The Cambridge History of English and American Literature in 18 Volumes (1907–21).
Volume III. Renascence and Reformation.

XII. The Elizabethan Sonnet.

§ 9. Constable’s Diana.


It was not Spenser’s work as a sonneteer which gave him his enduring place on the heights of Parnassus: he owes his immortality to other poetic achievement, which lent itself to larger and freer development. Some of Spenser’s contemporaries, who, although endowed with a more modest measure of poetic power, did not lack poetic feeling, unluckily confined their effort, in obedience to the prevailing vogue, almost entirely to the sonnet. The result was that the dominant imitative tendencies almost succeeded in stifling in them all original utterance.
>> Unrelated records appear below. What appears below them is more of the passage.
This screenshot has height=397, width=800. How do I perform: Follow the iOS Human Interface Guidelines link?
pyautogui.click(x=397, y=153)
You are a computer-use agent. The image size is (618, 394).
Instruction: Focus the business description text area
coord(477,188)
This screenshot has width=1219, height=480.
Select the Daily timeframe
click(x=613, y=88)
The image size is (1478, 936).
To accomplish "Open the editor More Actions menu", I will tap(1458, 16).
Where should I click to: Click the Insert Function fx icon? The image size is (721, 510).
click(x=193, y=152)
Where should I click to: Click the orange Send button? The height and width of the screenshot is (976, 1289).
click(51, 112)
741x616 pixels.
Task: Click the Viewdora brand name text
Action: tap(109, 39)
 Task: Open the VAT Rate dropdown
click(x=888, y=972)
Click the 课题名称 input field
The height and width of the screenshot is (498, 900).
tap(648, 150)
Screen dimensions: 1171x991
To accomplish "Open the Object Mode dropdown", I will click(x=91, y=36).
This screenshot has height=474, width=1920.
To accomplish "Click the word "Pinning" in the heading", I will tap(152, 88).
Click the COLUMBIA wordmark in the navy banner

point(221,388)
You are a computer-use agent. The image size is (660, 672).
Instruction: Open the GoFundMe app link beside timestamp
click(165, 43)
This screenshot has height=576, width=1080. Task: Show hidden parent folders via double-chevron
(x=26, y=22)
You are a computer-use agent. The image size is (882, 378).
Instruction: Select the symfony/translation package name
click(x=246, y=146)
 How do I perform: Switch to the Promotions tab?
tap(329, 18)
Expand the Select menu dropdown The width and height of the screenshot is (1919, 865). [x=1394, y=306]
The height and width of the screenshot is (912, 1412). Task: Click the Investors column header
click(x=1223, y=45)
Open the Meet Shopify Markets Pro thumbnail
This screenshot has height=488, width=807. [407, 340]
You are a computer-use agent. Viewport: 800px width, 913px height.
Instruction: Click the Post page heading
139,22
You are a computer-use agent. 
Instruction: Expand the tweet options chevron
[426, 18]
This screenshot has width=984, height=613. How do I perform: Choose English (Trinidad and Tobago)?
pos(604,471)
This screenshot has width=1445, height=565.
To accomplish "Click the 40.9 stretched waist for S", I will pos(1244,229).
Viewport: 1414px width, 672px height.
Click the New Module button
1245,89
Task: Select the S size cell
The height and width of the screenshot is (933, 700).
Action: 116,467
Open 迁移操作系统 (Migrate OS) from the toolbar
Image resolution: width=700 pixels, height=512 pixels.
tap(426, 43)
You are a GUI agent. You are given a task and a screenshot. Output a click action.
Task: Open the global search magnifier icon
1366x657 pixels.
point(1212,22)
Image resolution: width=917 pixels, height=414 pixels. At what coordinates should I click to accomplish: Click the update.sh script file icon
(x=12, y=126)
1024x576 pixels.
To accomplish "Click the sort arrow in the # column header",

Such an one was Henry Constable, master of a tuneful note, who drank too deep of the Franco-Italian wells to give his muse full liberty of expansion. Like Desportes, he christened his sonnet-sequence by the name of Diana, and Italian words sonetto primo, sonetto secondo and so forth formed the head lines of each of his quatorzains. He was a writer on a restricted scale. Only twenty-three poems figure in the original edition of his volume, which he christened Diana, The praises of his Mistres, In certaine sweete Sonnets (1592). “Augmented with divers quatorzains of honourable and learned personages,” the book reappeared in 1594. The poems there numbered seventy-six; but many of the added pieces were from other pens. At least eight were the work of Sir Philip Sidney. The second edition of Diana was a typical venture of an enterprising publisher, and was devised to catch the passing breeze of popular interest in sonnet-sequences. Its claim to homogeneity lies in its reiterated echo of Italian and French voices. Such of the added poems as can be confidently assigned to Constable himself show a growing dependence on Desportes. Very often he translates without modification some of the Frenchman’s baldest efforts. His method may be judged by the following example. The tenth sonnet in the sixth decade of Constable’s Diana, 1594, opens thus:
       
My God, my God, how much I love my goddess!
Whose virtues rare, unto the heavens arise.
My God, my God, how much I love her eyes!
One shining bright, the other full of hardness.
The Diane of Desportes (I, xxvi) supplies the original:
       
Mon dieu! mon dieu! que j’aime ma deesse
Et de son chef les tresors precieux!
Mon dieu! mon dieu! que j’aime ses beaux yeux,
Dont l’un m’est doux, l’autre plein de rudesse.